Un perfil técnico al servicio de la justicia, las aseguradoras, particulares y empresas
Los tribunales, los abogados y las compañías de seguros necesitan veterinarios que aporten criterio técnico, rigor científico y experiencia clínica de un modo objetivo en casos donde los animales están en el centro del conflicto: lesiones, negligencias, maltrato, responsabilidad civil, tasaciones, conflictos civiles entre propietarios o entre clientes y clínicas veterinarias.
El perito actúa como intérprete técnico ante el juez, como garante de objetividad para la aseguradora y como apoyo fundamental para los abogados. Su informe puede ser decisivo. Por eso, formarse como perito no solo es importante: es una oportunidad de crecimiento profesional real, con demanda creciente y alta proyección.
Formación especializada, al alcance de cualquier veterinario clínico
Muchos veterinarios desconocen que ejercer como perito es totalmente compatible con su actividad clínica diaria. No requiere abandonar la consulta ni asumir un cambio radical de vida. Lo que sí exige es formarse adecuadamente: aprender a redactar informes técnico-jurídicos, comprender los procedimientos civiles, mercantiles o penales, saber cómo actuar ante un juzgado, dominar el lenguaje legal básico y conocer los criterios objetivos de valoración del daño.
En Perivet creemos firmemente que la formación pericial es una herramienta clave para ampliar horizontes profesionales, diversificar ingresos y ganar en prestigio dentro del sector.
Un plus económico y profesional real
Los honorarios periciales no solo son competitivos: representan una fuente de ingresos complementaria que mejora la estabilidad financiera del veterinario, sin necesidad de ampliar su jornada clínica.
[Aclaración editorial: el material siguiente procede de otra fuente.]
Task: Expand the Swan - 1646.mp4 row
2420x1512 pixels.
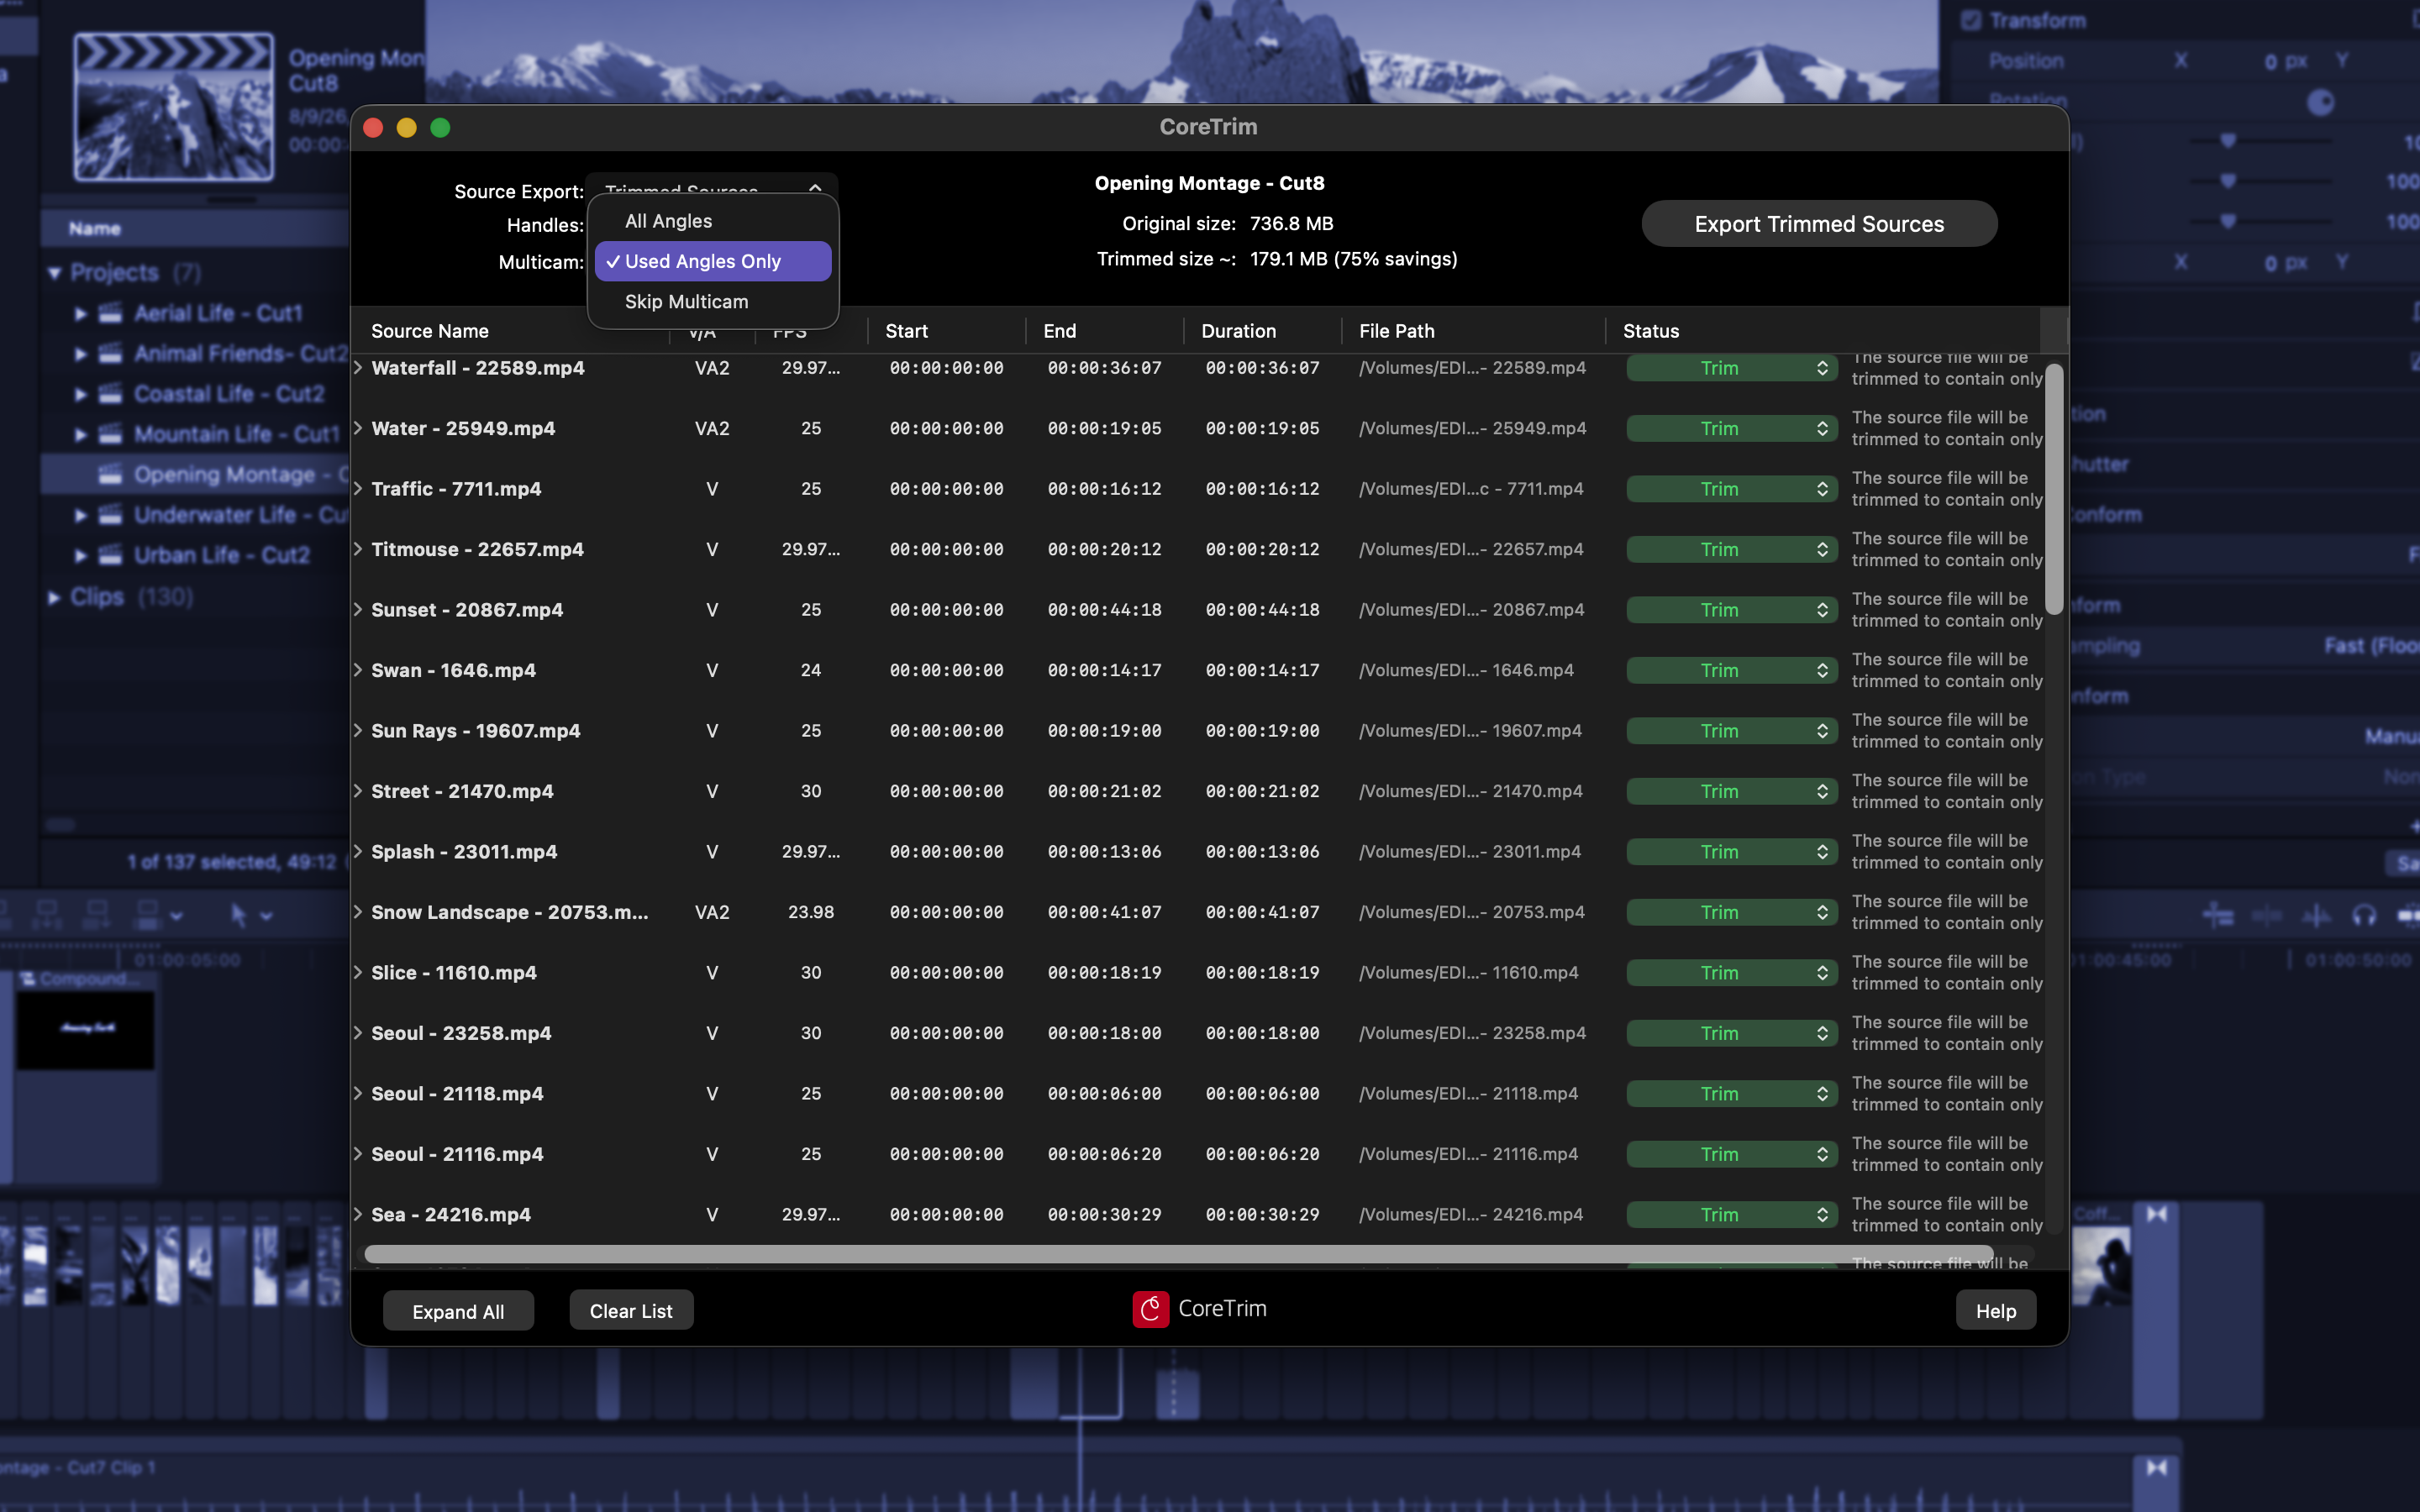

Un informe de viabilidad o un dictamen pericial pueden reportar cientos de euros por caso, con tiempos de dedicación razonables y muy bien remunerados en comparación con la práctica clínica convencional.
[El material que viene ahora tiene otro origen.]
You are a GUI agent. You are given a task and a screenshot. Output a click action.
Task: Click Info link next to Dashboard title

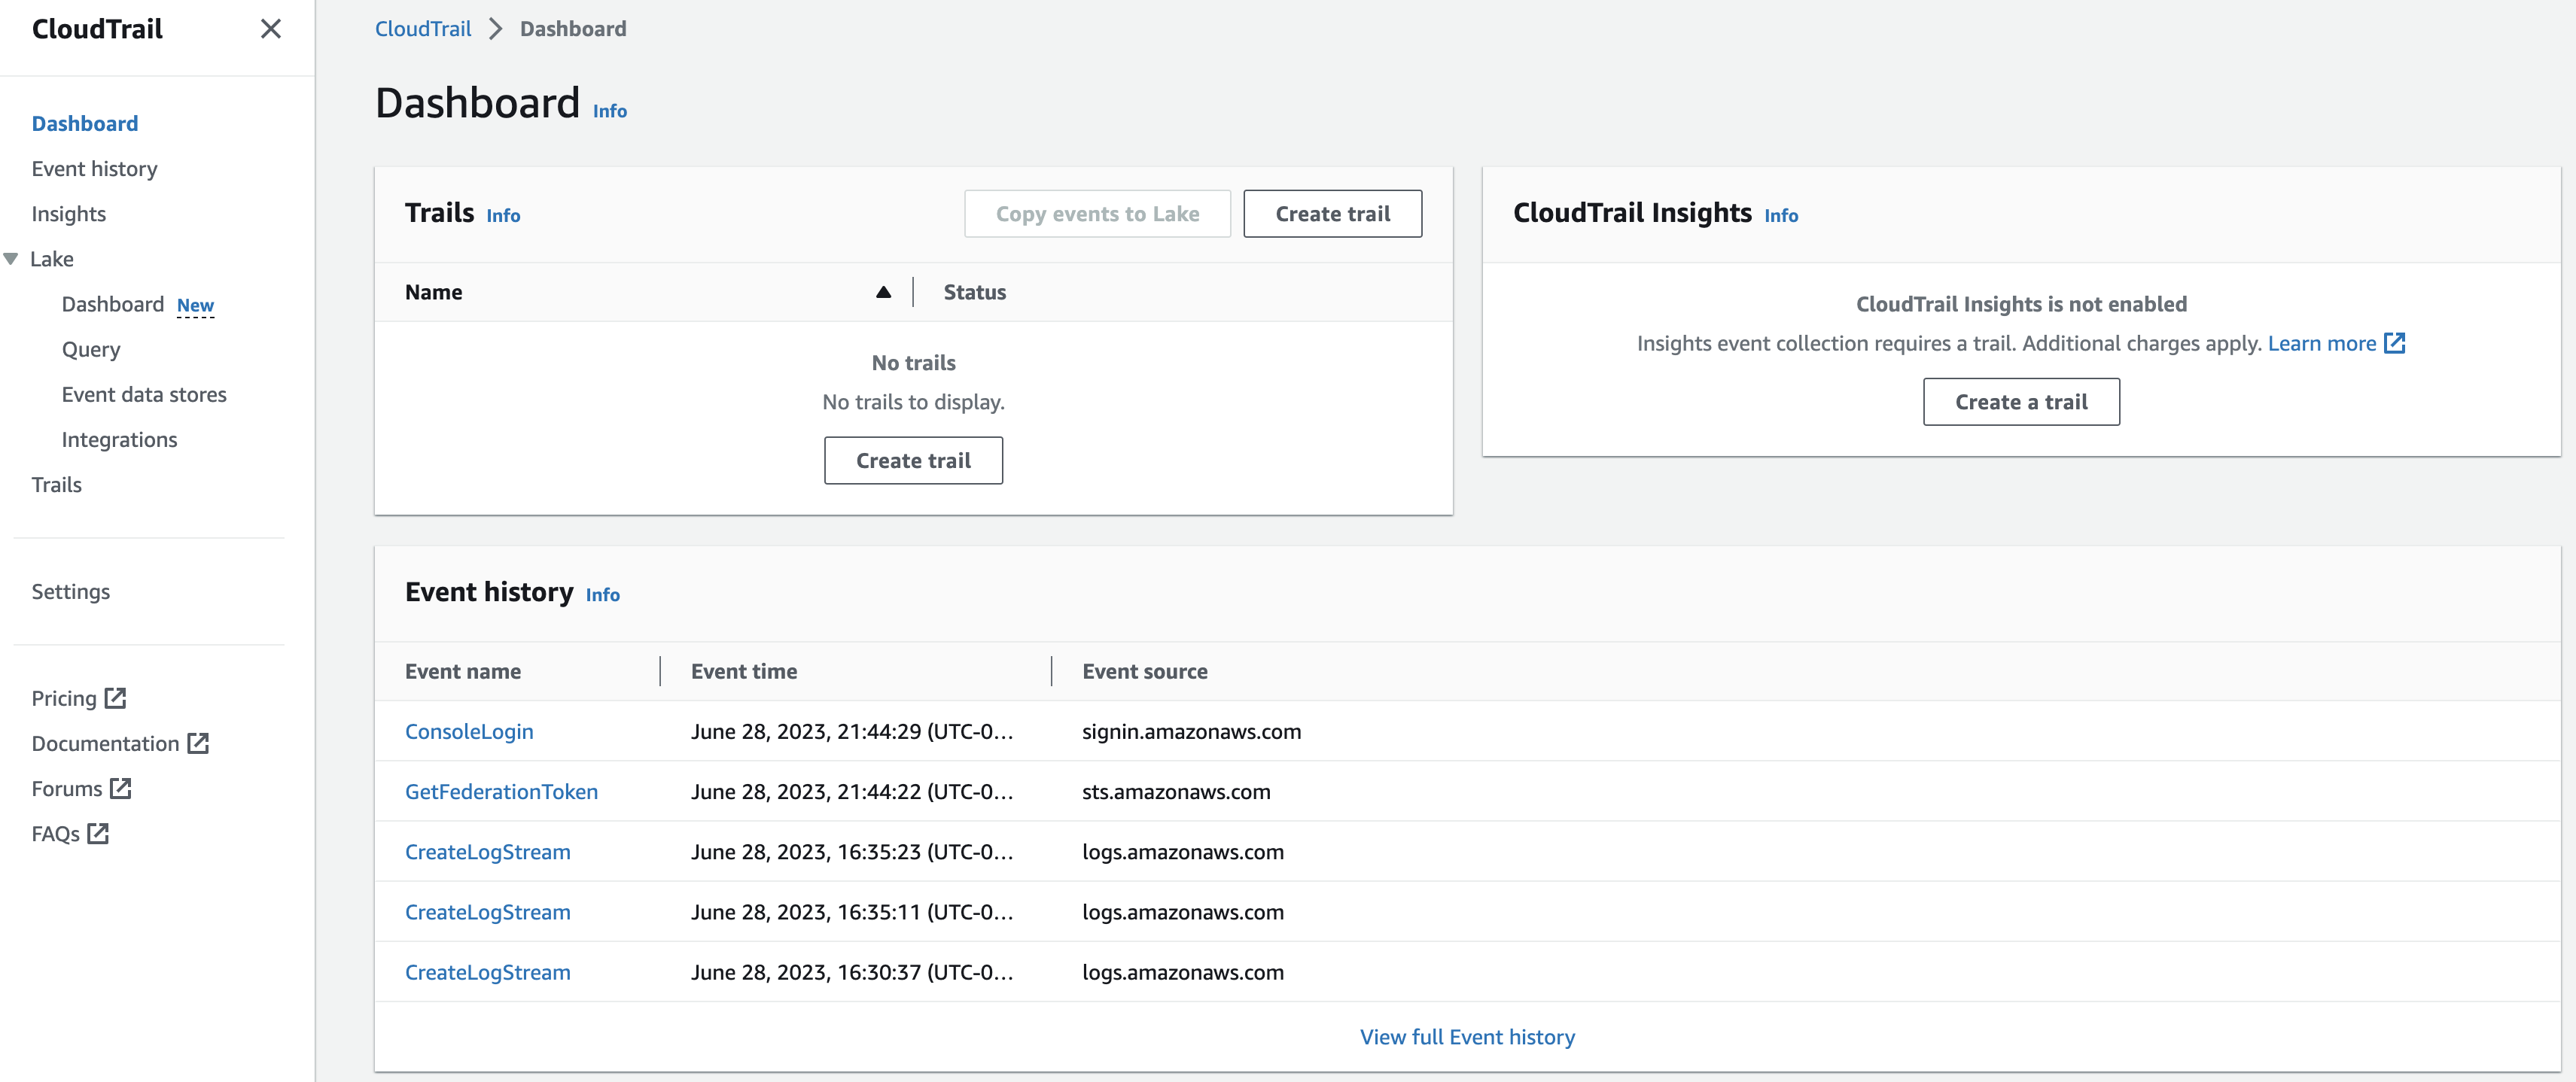(x=609, y=111)
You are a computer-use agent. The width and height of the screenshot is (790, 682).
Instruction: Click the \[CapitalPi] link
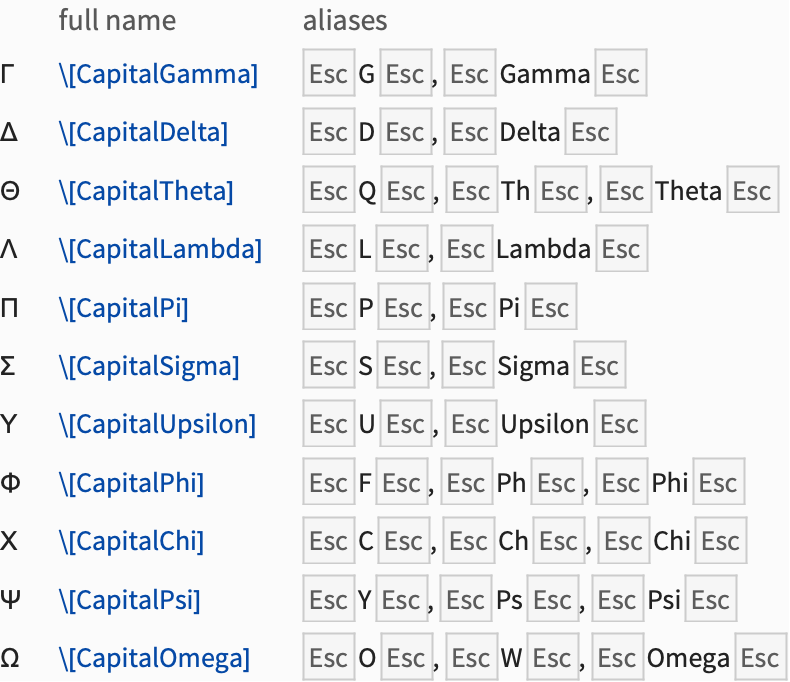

Además, el perito veterinario gana proyección profesional, visibilidad y diferenciación: se convierte en un referente técnico no solo para sus clientes, sino también para los operadores jurídicos que lo consultan, lo llaman a juicio o lo recomiendan a terceros.
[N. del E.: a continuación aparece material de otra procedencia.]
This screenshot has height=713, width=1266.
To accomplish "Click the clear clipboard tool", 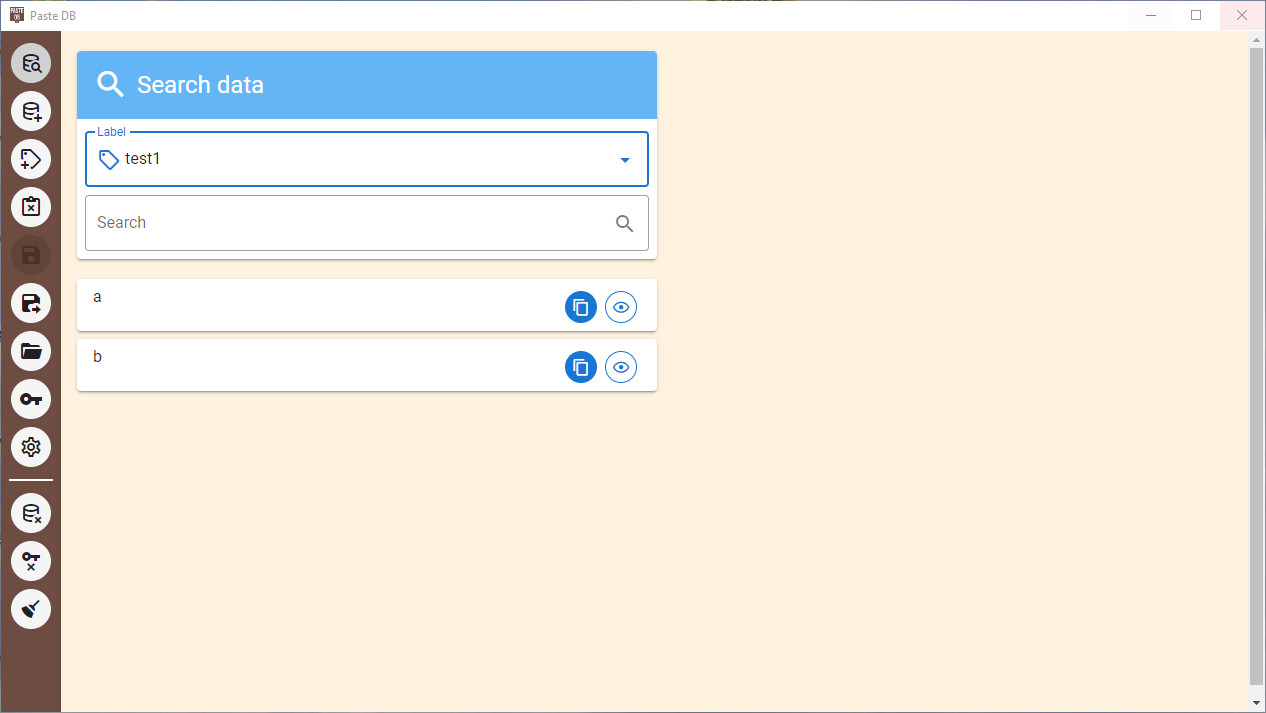I will click(31, 207).
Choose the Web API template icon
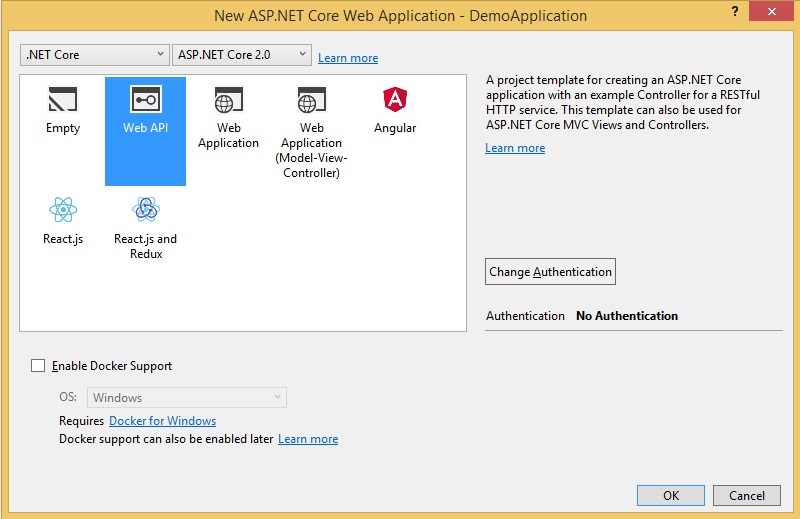 coord(145,101)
Figura cada vez más demandada
La mayor humanización de los animales, la creciente litigiosidad y el desarrollo de los seguros de mascotas están generando un aumento real de casos en los que se necesita la intervención de un veterinario con perfil pericial. Y no hablamos solo de grandes casos judiciales: reclamaciones entre particulares, informes extrajudiciales, discrepancias con clínicas, conflictos sobre seguros, valoraciones de daños…
Es un ámbito aún poco explorado, pero con gran recorrido, donde cada vez más profesionales encuentran un camino complementario a la clínica: técnico, riguroso, bien pagado y socialmente relevante.
Conclusión: invertir en formación pericial es apostar por un futuro con más opciones
La sociedad avanza hacia la creación de la figura del veterinario forense. Formarse como perito veterinario es mucho más que aprender a hacer informes: es abrir la puerta a una dimensión distinta de la profesión, donde el conocimiento clínico se aplica para defender intereses, resolver conflictos y aportar claridad en momentos clave.
En Perivet lo sabemos bien: cada vez más veterinarios se están sumando a nuestra red profesional, compatibilizando su día a día con una actividad pericial solvente, formativa y rentable. Apostar por la formación forense es apostar por uno mismo y por una veterinaria con más influencia, más visibilidad y más impacto.